_DATA IN THIS EXERCISE_
+-------+
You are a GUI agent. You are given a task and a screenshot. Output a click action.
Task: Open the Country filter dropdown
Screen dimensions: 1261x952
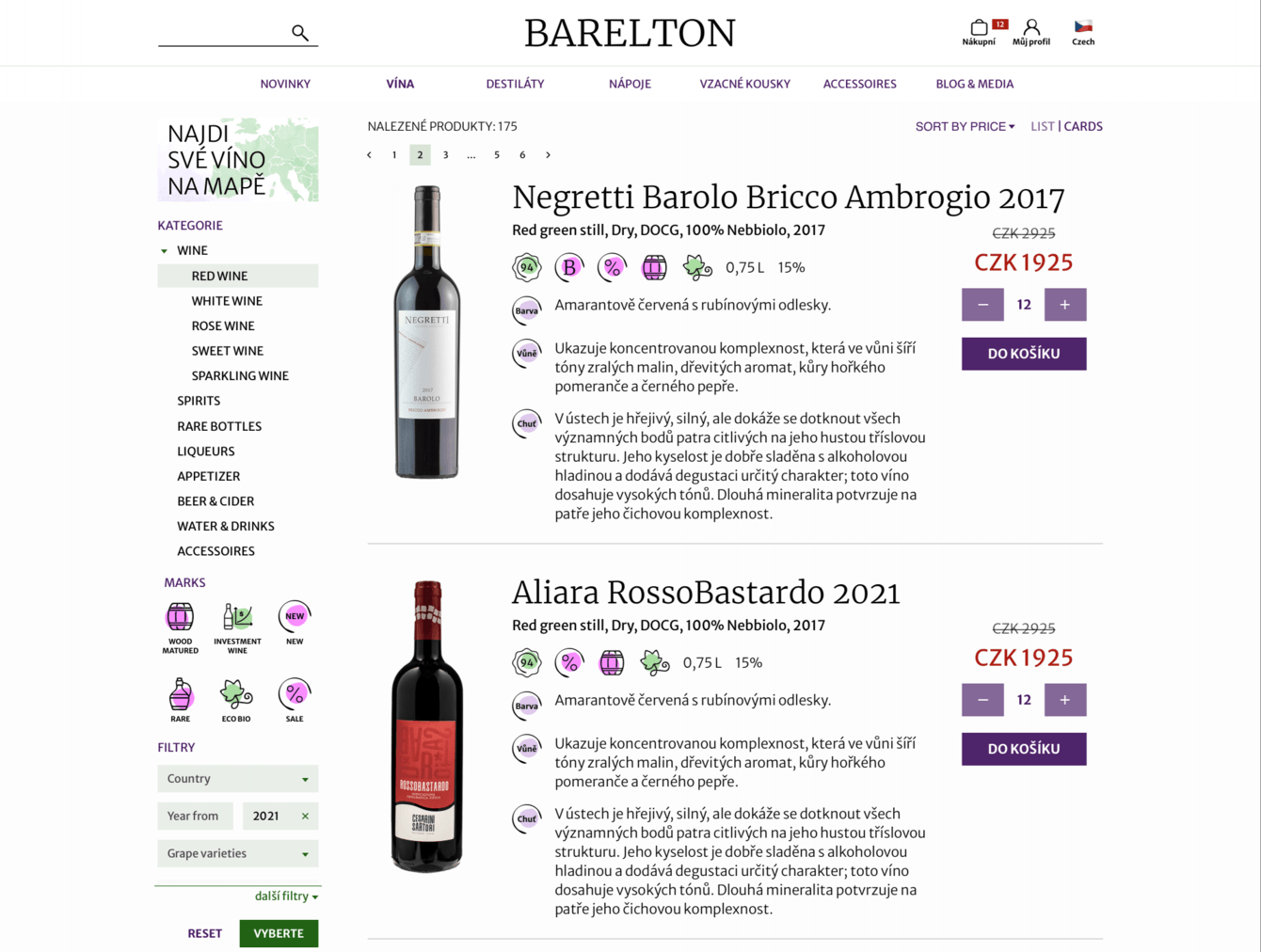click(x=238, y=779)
+-------+
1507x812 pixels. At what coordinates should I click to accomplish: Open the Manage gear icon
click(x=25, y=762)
+-------+
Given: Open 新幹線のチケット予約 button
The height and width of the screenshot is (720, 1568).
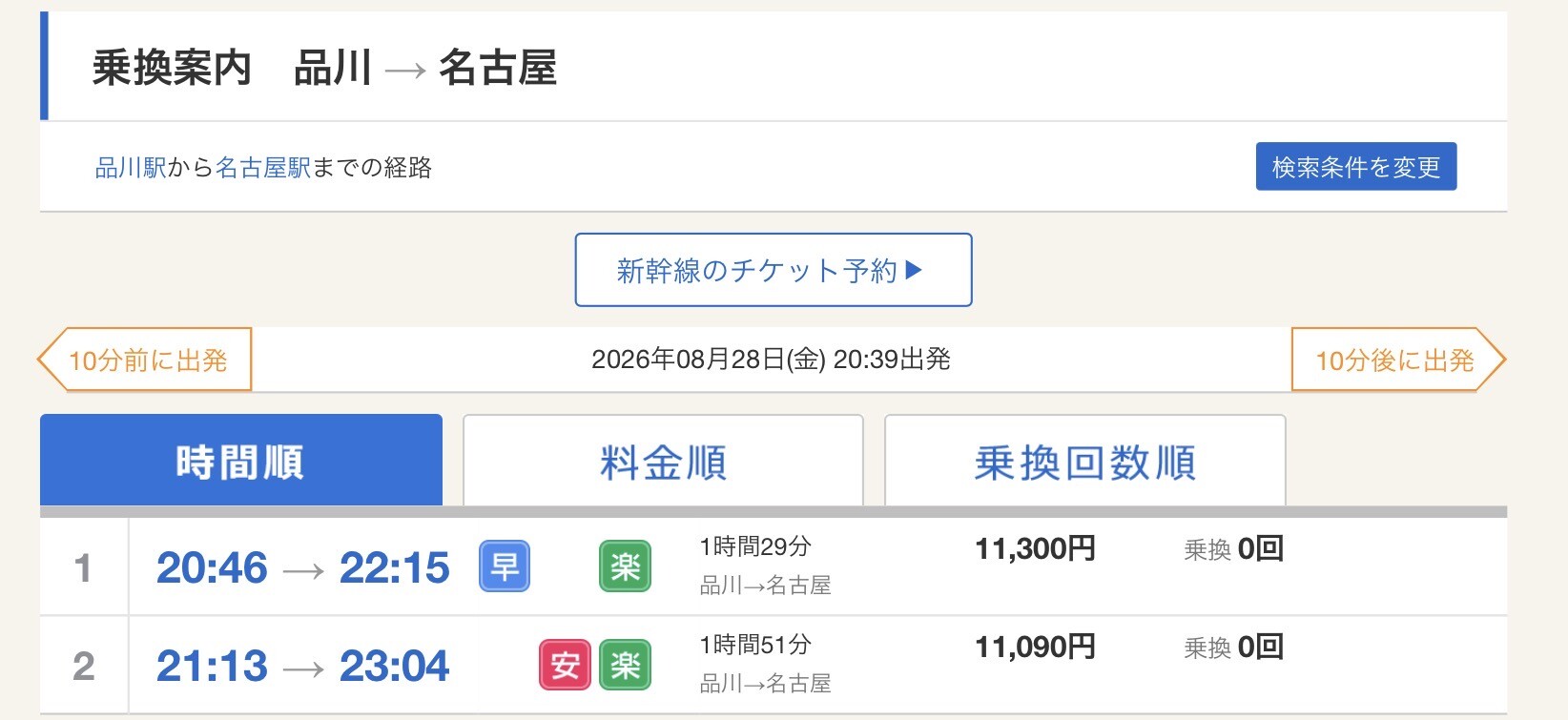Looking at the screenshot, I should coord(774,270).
+-------+
_GIVEN INSTRUCTION_
Quote the data word for word, from the line containing "Given: Open 新幹線のチケット予約 button" through the line containing "Looking at the", both lines included, and leave out the pictures.

_REPLY TO THE EXERCISE_
Given: Open 新幹線のチケット予約 button
The height and width of the screenshot is (720, 1568).
Looking at the screenshot, I should coord(774,270).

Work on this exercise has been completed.